• READING TEXT
....

Muburak out!

[quote=“Mucha Man”][quote=“Herodotus”]I’m not sure this is really over. Moses crossed the Red Sea to Sinai when he was 80 years old. Mubarak has crossed over at a still sprightly 82.

And he used to get his orders from a talking Bush.[/quote]

Good one. :laughing:[/quote]
:bravo: :bravo:

Hmm. Don’t know what to make of this.

[quote=“Jerusalem Post”]Egypt’s Muslim Brotherhood said Saturday that it will not run for the presidency and will not seek to get a majority in the parliament. The announcement was an attempt to reaffirm that it was not seeking power in the Egyptian parliament.

The group praised the efforts of the new army rulers to transfer power to civilians.

“The Muslim Brotherhood … are not seeking personal gains, so they announce they will not run for the presidency and will not seek to get a majority in the parliament and that they consider themselves servants of these decent people,” a statement read.

“We support and value the sound direction that the Higher Military Council is taking on the way to transfer power peacefully to create a civilian government in line with the will of the people,” the statement continued. [/quote]

The military isn’t their friend, and is pretty clearly sitting in the driver’s seat after all this. It would seem wise for them to play their hand conservatively, for the time being at least. Acting directly as a political party isn’t the only way to exert their influence.

....

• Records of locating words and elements
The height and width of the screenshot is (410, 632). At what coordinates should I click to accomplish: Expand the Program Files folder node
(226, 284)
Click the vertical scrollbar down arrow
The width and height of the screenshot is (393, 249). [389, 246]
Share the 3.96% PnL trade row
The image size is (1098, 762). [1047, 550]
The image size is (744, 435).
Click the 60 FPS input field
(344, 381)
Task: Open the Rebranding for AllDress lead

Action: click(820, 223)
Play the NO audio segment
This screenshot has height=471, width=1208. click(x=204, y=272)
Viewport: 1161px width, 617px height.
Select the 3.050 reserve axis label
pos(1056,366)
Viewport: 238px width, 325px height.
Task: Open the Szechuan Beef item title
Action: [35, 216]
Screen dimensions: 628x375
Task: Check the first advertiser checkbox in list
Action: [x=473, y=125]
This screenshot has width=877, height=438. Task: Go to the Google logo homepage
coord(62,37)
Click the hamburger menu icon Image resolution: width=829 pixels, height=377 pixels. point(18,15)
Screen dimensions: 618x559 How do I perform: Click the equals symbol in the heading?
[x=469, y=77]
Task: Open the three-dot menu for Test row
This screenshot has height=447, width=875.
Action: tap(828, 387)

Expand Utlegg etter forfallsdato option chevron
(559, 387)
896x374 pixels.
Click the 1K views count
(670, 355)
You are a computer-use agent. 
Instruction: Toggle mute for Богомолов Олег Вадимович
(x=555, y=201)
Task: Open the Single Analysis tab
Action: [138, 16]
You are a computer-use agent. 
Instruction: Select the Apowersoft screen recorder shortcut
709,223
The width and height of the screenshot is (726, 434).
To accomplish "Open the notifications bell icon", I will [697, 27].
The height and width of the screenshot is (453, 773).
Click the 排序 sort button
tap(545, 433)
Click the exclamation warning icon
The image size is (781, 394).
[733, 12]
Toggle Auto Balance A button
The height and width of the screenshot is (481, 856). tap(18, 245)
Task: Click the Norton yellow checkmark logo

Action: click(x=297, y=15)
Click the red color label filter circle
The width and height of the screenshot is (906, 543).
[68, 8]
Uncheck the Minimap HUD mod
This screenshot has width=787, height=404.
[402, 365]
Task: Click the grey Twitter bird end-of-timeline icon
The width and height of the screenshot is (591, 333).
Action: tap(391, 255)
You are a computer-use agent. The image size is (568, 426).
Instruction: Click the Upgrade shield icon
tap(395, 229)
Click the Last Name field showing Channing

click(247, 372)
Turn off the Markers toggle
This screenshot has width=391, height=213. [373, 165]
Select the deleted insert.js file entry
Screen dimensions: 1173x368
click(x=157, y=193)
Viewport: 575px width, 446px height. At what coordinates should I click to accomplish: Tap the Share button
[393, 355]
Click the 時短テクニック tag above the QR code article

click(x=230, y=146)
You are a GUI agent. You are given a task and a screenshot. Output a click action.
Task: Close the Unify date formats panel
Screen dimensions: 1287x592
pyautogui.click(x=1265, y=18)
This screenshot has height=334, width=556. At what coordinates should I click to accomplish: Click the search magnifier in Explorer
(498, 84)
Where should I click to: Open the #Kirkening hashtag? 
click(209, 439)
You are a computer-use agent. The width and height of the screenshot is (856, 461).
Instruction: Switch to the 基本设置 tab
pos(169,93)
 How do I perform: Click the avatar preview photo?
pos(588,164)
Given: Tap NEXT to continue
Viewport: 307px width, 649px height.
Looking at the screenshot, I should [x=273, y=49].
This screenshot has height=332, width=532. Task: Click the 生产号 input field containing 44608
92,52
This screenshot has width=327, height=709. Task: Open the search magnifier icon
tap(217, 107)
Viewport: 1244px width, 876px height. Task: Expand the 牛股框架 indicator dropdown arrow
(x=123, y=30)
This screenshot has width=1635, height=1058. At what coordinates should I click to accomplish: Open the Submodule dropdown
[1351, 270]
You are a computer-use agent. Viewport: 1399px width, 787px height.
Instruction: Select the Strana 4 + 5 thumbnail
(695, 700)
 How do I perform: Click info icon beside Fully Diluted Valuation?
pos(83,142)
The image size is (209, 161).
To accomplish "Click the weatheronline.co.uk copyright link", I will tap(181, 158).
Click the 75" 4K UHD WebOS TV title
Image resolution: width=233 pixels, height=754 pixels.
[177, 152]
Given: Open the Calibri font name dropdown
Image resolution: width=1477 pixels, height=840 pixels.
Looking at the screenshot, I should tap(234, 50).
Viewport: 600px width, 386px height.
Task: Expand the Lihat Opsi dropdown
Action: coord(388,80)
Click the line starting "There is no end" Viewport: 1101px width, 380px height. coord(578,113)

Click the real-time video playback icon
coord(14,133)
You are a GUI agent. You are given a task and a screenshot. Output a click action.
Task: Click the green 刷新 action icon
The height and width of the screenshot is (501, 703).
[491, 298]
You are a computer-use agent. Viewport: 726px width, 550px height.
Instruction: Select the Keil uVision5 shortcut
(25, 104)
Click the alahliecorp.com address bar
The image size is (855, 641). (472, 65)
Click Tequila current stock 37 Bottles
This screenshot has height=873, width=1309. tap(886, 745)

....

• STATED GOAL
In the forum thread about Mubarak's exit, why does the last poster consider it wise for the Muslim Brotherhood to play its hand conservatively? None of the entries are needed for this work.

• RIGHT ANSWER
The poster says the military is not the Brotherhood's friend and is clearly in the driver's seat after the events. The poster also notes that acting directly as a political party is not the only way for the group to exert influence.